The move reignites tensions between the French and Dutch arms of Air France-KLM, just as pressure was easing from a crisis that threatened the job of KLM boss Pieter Elbers. The Dutch head stayed, but Smith gained a seat on KLM’s supervisory board and won a more streamlined power structure that sidelined some of the cumbersome committees that slowed decision making but ensured the Dutch side had some parity.

Hoekstra said the Dutch government, which held a 5.9 percent in the local KLM unit before the recent transactions, wants to reach parity with France, which holds a 14 percent stake in the holding company and as a long-term investor has extra voting rights that give it 23 percent of the vote.

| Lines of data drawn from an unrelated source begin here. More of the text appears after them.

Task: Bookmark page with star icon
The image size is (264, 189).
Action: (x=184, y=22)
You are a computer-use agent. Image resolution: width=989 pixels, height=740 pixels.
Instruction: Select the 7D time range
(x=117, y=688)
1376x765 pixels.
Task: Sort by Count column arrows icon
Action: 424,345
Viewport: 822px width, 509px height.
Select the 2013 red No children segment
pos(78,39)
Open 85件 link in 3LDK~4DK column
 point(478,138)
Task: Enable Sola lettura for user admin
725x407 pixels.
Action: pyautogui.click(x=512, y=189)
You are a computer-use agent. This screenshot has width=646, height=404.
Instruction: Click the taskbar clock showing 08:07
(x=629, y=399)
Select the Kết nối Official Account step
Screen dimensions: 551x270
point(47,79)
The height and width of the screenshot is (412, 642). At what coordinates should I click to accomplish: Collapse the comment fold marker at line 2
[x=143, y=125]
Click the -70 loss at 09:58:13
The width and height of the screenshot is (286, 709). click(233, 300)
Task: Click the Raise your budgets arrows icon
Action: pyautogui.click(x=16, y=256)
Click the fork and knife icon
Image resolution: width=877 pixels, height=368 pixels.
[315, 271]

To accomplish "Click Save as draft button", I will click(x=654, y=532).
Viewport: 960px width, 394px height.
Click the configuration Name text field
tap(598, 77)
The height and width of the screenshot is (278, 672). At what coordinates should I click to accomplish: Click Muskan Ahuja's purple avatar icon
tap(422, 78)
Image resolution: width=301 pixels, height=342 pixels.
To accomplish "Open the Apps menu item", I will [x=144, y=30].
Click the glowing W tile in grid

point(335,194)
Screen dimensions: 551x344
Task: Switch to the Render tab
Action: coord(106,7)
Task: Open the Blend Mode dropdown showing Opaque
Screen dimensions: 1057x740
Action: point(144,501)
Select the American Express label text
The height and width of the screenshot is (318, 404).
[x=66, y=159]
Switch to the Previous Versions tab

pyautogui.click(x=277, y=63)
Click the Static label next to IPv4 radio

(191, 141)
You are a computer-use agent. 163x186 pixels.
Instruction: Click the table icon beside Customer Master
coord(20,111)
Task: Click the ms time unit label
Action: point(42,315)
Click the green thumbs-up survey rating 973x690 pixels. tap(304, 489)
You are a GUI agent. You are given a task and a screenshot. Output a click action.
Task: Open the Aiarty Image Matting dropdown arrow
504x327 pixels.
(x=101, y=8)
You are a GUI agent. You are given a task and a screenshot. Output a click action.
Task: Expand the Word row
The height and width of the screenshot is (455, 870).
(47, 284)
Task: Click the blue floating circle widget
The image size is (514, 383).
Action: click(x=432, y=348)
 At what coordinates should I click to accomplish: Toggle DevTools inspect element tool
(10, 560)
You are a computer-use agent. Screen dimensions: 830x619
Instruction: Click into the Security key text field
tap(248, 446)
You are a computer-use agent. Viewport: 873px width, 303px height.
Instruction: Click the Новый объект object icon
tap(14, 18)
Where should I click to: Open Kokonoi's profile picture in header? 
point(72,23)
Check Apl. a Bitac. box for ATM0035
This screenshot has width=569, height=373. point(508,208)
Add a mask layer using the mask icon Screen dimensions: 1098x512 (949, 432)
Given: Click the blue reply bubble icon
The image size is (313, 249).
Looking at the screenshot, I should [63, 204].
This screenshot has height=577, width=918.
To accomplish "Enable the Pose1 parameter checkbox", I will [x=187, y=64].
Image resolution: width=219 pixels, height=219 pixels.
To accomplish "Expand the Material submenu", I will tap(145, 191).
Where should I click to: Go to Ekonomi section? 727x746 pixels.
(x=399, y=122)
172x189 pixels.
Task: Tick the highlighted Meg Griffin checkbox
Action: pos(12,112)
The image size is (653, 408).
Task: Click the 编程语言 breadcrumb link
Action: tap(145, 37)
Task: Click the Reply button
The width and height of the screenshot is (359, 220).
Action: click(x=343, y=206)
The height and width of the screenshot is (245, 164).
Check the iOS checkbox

The Netherlands’ group-level stake, which cost 680 million euros, will put the state in a position to ask for board seats at the next general meeting. It won’t qualify for extra voting rights for two years.

Air France-KLM’s board and the French government weren’t informed of the Dutch purchase in advance, French Finance Minister Bruno Le Maire told Les Echos on Tuesday. He said he reaffirmed his support for Air France-KLM management and said it is “essential to respect the principles of good government” without national interference.

Dutch Revolt

The threat of Elbers’ departure had triggered an outpouring of support in the Netherlands, where Hoekstra touted his achievements and hundreds of KLM employees demonstrated outside the headquarters to defend their boss. KLM went as far as hiring a public affairs adviser in Paris and launching the #BlueStormRising hashtag to support Elbers. Although Smith -- a Canadian brought in to ease strife among labor and the various stakeholders -- eventually decided to renew Elbers’ mandate, the tensions deepened the rift between the two partners.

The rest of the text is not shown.